季節の変わり目、気温も変わりやすい昨今、皆様体調など崩され
てはおりませんでしょうか?SeoulLife Records店長の小杉です。

こう冒頭で書き出しております店長小杉、シッカリとお腹を
壊しておりまして。間違いなく扇風機を回しっぱなしでうっかり
寝てしまったのが原因でございます。

そんなわけで冷たい飲み物を避けるべく、喫茶店で独り寂しく
背中を丸めて暖かい紅茶をすすっておりました先日。

窓の外を流れ行く人波をボンヤリと見つつ(近くに女子大が
ございますので、意外に楽しいのでございますが)、ああこの中に
良い出会いが無いものか、30後半独身彼女無し生活にいつ終止符が
打てるものか、思索に耽っておりましたところですね。

気づけばお隣の席に非常に美しい女性の方が座ってらっしゃいまして。
何やら白い携帯電話をチクチクと操作しておられます。

今流行りのスマートフォン、でございましょうか。

店長小杉も机の上にスマートフォンを置いております。
あまりの操作の面倒さ、そしてあまりの通信料金の高さ、あまりの
店長小杉の適応能力の無さ、これによって使いこなす事を放棄、
データ通信を切断したまま「単なる平たくて大きな電話」と
成り果てておりますが・・・。

で、まあ美しい女性の方をチラと見てはみましたものの当然では
ございますがここに出会いの可能性なぞただの0.1%もございません。

10年前の店長小杉なら、スマートフォンの話題で何とかして
いたのでございましょうか?そんな事を自問自答しつつまた流れ行く
人波の中に10ほどの一目惚れを作り、それをそのまま流していく、
そんな心の単純作業を繰り返しつつ時間を過ごしておりました。

気づけば相当時間が経っていたのか隣の美しい女性はもう居られません。
まあ、それはそうでございましょう。

・・・が?

椅子の上に携帯電話が。
先ほどの美しい女性の方の忘れ物でしょう。

これは・・・。

つい先ほど無いと思っていた0.1%の出会いの可能性、では
ないでしょうか。

神様、そうなのでしょうか!?

普段滅多に意識しない「神」を意識しつつ店内を見回しますが、
既にその女性の方は何処かに行ってしまっております。

さて、どうしたものか。
どうしたものなのでございましょう、神様。

しかしですね、その携帯を目の前によくよく考えてみたのですよ。

30も後半になりますと、若干、若干ではございますが落ち着きが
出てくるものでございましょうか。

先ほど書きました通り、その美しい女性の方は「白いスマートフォン」
をチクチクと操作していたのです。

今目の前にあるのは何故か「ピンクの普通の携帯」。

何故か。
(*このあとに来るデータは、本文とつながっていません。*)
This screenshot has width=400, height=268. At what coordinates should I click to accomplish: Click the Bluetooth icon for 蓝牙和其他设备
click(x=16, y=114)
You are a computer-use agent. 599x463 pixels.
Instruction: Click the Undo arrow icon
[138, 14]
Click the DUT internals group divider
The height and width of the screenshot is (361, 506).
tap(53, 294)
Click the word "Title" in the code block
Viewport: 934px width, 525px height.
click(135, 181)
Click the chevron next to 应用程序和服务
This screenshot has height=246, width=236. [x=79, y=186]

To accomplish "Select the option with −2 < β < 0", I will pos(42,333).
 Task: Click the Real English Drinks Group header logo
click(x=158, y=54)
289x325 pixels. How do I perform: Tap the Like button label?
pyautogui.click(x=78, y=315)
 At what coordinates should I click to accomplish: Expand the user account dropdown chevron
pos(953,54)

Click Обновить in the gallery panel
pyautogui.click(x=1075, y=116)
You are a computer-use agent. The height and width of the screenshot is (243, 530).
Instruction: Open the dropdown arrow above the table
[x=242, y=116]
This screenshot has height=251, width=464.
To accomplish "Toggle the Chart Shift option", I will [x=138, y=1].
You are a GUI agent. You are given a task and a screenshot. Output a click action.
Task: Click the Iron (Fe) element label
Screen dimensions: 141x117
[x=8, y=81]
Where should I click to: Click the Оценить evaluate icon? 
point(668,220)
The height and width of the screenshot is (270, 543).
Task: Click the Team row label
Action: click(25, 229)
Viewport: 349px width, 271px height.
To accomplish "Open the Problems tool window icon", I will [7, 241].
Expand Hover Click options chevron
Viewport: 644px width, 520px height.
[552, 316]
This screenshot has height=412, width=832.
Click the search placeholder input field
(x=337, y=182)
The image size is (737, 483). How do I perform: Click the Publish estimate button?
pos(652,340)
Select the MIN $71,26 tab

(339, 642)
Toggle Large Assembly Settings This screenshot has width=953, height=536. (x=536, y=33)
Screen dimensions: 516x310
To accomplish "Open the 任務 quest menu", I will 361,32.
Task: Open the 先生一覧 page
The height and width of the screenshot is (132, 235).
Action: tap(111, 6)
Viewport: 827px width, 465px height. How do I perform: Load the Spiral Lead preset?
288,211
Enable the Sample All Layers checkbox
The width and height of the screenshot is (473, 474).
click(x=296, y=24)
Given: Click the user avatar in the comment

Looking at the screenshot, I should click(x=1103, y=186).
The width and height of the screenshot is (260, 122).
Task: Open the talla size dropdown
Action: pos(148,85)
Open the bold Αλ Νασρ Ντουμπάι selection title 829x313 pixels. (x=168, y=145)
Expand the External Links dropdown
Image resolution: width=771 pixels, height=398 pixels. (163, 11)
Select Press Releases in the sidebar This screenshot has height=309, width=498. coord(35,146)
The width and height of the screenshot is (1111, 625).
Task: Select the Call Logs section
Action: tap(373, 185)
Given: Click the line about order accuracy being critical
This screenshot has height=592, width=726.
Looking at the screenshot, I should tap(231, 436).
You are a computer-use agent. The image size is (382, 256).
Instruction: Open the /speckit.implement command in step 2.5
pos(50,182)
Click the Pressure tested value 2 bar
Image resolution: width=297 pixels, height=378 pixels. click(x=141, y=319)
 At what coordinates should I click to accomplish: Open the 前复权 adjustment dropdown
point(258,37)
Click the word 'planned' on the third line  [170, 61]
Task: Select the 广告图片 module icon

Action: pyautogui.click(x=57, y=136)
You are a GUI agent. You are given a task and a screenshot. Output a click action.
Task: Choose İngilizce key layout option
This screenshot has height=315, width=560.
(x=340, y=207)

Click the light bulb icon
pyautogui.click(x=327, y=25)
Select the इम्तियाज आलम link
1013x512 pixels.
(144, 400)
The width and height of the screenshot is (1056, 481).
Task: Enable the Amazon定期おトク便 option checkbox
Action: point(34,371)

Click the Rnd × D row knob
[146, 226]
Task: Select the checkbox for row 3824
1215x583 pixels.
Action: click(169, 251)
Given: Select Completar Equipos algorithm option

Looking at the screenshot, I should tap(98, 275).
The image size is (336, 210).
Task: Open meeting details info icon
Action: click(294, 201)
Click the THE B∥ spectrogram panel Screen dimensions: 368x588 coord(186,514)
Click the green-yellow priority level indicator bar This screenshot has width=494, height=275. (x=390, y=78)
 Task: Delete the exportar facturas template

何故なのか。

様々な要因を考えまして、そしてそのどれもが「出会い」には
辿り着かず、総て袋小路に迷い込む結果を鑑みまして、結局の所
素直に喫茶店の店員さんにお渡ししたのでございますが。

落し物を届ける、そのごく当たり前の過程において、ほんの一瞬とはいえ
このような貧しい思考回路を持ってしまう「恥」を読者の皆様に
公開しつつ、今回は締めくくらせていただきたいと思います。

それでは、今回のメールマガジンはこのあたりで・・・。